Hanbali is chairman of the local "Zakat," or Islamic Alms Committee. Believers are expected to tithe at least 2.5 percent of their total wealth to charity -- one of the Five Pillars of Islam. While most of the leaders of the Nablus Zakat, like Hanbali and the mayor of Nablus, are not members of any political party, they are known as religious men who support the same Islamist political philosophy espoused by Hamas. Israel considers the distinction semantic, often identifying Islamist "independents" as Hamas activists. Just over a week ago, the Israeli military arrested 33 alleged Hamas members in the West Bank, including the mayor of Nablus.
In the past decade, Yasser Arafat's secular Fatah movement was discredited, first by the failure of the Oslo peace process and then by the revelations of endemic corruption. Hamas won elections in January 2006 on a platform of " change and reform," but has failed to parlay an initial wave of support into an effective reform plan , spending most of its first year in control locked in a power struggle with Fatah.
Zakats such as Hanbali's, which exist in every major city in the West Bank and Gaza, have meanwhile quietly gone about their business. In 2007, Hanbali said he has an alms budget of about $1.2 million to give away. The year before, he had $2 million, but in tight times a little money goes a long way.
Hundreds of families, for instance, receive monthly grants of 10 Jordanian Dinars (worth about $14) -- not much, but enough to buy basic food staples such as flour and sugar.
Yusra Ridha Sawafta, 37, is a typical Zakat beneficiary. She lives with eight relatives in an almost completely unfurnished apartment in downtown Nablus, owned by her brother. The Zakat's monthly grant pays for flour and rice. She and her nephews pick wild greens from the hill above their neighborhood to boil with their starch.
"If the Zakat stops giving us money, we would only have God left to ask for help," she said.
According to Mayor Adly Yaish of Nablus, about 70 percent of the city's residents live below the poverty line, but the Palestinian Authority and local government have virtually no funds to give the poor. Nablus's few remaining major employers, hobbled by Palestinians' decreasing purchasing power and by Israeli security closures that have isolated Nablus and its merchants from the rest of the West Bank. Hundreds of employees have been fired this year alone.
The heavily indebted municipality focuses on the most Spartan level of services, keeping electricity and water flowing to the city even though the local government is more than a million dollars in arrears to Israeli utilities, and keeping the potholed roads passable.

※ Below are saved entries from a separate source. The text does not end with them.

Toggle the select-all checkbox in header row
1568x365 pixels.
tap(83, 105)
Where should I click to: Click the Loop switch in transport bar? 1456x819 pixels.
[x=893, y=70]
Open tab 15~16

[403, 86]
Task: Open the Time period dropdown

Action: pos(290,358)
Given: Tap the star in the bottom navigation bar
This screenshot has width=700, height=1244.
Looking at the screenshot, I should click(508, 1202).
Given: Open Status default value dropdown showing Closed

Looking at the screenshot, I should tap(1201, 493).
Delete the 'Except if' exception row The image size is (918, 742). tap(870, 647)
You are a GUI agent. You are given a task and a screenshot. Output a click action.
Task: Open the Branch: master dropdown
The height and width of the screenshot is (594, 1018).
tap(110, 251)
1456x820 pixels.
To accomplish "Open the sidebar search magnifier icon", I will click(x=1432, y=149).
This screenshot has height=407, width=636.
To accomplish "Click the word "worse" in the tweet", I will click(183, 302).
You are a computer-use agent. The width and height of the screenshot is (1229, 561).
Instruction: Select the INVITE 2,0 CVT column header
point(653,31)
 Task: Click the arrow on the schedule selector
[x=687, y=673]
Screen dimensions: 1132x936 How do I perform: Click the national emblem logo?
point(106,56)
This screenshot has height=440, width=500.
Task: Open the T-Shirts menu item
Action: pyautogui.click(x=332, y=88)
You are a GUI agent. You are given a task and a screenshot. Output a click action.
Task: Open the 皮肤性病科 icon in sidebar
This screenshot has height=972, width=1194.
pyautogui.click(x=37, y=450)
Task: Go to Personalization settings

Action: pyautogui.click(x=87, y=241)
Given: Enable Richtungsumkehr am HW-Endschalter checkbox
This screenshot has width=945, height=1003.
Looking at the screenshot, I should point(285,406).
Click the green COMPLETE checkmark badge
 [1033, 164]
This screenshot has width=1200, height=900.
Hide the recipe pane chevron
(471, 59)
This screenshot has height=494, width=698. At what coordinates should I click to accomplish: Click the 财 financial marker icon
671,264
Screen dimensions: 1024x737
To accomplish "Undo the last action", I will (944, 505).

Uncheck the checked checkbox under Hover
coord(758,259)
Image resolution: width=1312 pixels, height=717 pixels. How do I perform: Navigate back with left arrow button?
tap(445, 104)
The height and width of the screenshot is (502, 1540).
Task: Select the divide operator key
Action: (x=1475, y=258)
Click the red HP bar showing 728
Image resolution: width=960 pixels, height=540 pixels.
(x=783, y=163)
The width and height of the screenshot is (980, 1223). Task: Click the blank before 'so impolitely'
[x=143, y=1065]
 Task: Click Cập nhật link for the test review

Yaish has struggled since taking office in December 2005 -- as an independent backed by powerful figures in both Hamas and Fatah -- to reverse the municipality's financial plummet, and at the same time to rout corruption.
The mayor made his money as Nablus's Mercedes dealer. He is a firm believer in private enterprise, hustle (he appeals to foreign aid donors through a polished English-language website, nablus.org ), and Islamic alms.
On a recent workday at the municipality weeks before his arrest, he heard dozens of citizens' petitions in half an hour. A woman seeking help with a power bill she couldn't afford tried pressing a 20-dinar note into the mayor's hand, and seemed surprised when he rebuffed the attempted bribe.
"Is that for my pocket? Take it to the finance department!" he bellowed.
But most of the visitors to his office were asking for jobs, or help with utility bills; Yaish had to apologize to most of them, saying the city government couldn't afford to help them.
His friend Hanbali also finds himself rejecting most supplicants for lack of funds.
Donations to the Zakat, which was founded in the 1970s, dropped off markedly after 9/11, when Palestinians in the United States became hesitant to send money to an organization in the West Bank that the US government might consider suspicious because of the Islamists at its helm -- even though neither Hanbali nor the Nablus Zakat organization appears on any public US government terrorist blacklist.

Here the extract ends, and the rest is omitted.